Seine Unterstellung, die US-Notenbank würde Geld drucken, wenn die Zinsen nur hoch genug angehoben und die Aktienkurse tief genug gefallen sein werden, hat für mich allerdings ein merkwürdiges Geschmäckle: Es würde Ben Bernanke zum Lügelbold abstempeln. In früheren Äußerungen bringt Faber ja seine Meinung zum Ausdruck, dass den Notenbanken in keiner Weise getraut werden dürfe. Er unterstellt offenbar eine Art Konspiration in den USA, weil er der US-Regierung vorwirft, den wahren (schlechten) Gesamtzustand der US-Wirtschaft zu verschleiern - zu lügen. Nach Faber hat die Glaubwürdigkeit von Bernanke seit seiner Wahl zum Fed-Chef jedenfalls gelitten, jetzt weiss Bernanke nicht so recht, was er will.

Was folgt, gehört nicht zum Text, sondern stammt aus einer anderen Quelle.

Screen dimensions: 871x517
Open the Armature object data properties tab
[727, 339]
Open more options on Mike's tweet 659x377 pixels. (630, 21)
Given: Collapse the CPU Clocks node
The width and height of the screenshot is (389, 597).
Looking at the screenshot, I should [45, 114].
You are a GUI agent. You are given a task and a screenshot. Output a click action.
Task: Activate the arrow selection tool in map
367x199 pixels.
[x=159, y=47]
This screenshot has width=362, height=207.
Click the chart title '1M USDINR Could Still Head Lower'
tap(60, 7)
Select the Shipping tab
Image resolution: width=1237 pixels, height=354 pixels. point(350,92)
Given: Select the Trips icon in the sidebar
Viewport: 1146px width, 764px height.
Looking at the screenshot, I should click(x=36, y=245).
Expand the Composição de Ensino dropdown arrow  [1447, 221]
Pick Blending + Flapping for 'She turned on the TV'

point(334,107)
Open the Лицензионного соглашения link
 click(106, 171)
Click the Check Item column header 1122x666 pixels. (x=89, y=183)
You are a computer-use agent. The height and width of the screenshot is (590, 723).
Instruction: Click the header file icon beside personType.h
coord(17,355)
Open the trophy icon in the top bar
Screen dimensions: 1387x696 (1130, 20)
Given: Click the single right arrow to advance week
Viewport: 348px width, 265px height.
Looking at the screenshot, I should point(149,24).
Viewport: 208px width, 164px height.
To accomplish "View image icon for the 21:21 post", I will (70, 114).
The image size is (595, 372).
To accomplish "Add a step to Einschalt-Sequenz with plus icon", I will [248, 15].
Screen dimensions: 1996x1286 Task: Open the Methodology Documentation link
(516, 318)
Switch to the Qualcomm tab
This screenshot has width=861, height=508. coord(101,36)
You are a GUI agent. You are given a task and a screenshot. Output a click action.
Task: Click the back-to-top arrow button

Ben Bernanke hat gerade sehr öffentlich der Inflation den Kampf angesagt. Faber traut dem Mann aber zu, wenn der Schmerz groß genug geworden sein wird, alle Grundsätze über Bord zu werfen, um den Segen für die Schuldner zu mobilisieren: Das Gelddrucken. Warum sollte Bernanke dann aber nicht einfach die für ihn selbst viel glaubwürdigere Variante 1 ziehen? Die Auswirkungen beider Möglichkeiten (Zinsen senken, Gelddrucken) in der Welt wären doch imo hinsichtlich der US-Wirtschaft identisch: Der Markt würde wieder mit Liquididät geflutet. Das erscheint mir nicht sehr logisch zu sein.

Wenn Geld zusätzlich (also ungedeckt) gedruckt wird, dann muss es ja jemand nach der Druckpresse bekommen. Wer bekäme dieses zusätzliche (ungedeckte) Geld gemäss den Rechtsgrundlagen in den USA? Falls es dem Regierungshaushalt zur Verfügung gestellt werden soll, dann muss es ja einen legalen Weg dafür geben. Außerdem müßte das Geld im US-Haushalt als Einnahme aufgeführt werden. Rechnungen müssen ja öffentlich bezahlt werden, also darf das Geld - ganz technisch gesehen - dafür nicht aus schwarzen Konten kommen. Diese Dinge sind sehr öffentlich, die kann jeder einsehen und die Presse und der politische Gegner fragt nach. Wie soll das gehen, wie soll das legal darstellbar sein? So etwas kann doch kein Parlament oder kontrollierte Behörde als Rechtsgrundlage verabschieden bzw. zulassen! Ein Grundsatz "Wenn die US-Regierung kein richtiges Geld mehr hat, dann darf sie sich ungedecktes Geld einfach so drucken lassen" würde aller Rechtsstaatlichkeit staatlichen Handelns den Boden entziehen, sie dürfte ja machen, was sie will, alle Schleusen wären geöffnet. Eine Haushaltsdebatte im Parlament könnte man sich künftig schenken, im Grunde auch das ganze Parlament. Gerade in den USA mit ihrem so hoch gehaltenen Rechtsanspruch würde so etwas doch einen Sturm der öffentlichen Entrüstung auslösen müssen, weil jeder überschuldete Häuslebauer in den USA - ein Wähler - so etwas eben nicht legal machen darf. Sorry, solange mir keiner erklärt, wie ungedecktes Geld legal in einen öffentlichen Haushalt gelangt und dann zur Bezahlung von Rechnungen im öffentlichen Rechtsverkehr genutzt werden darf, solange habe ich doch arge Probleme mit der Glaubwürdigkeit von Faber's Unterstellung in dieser Hinsicht.

Evtl. kann mich hier ja jemand aufklären.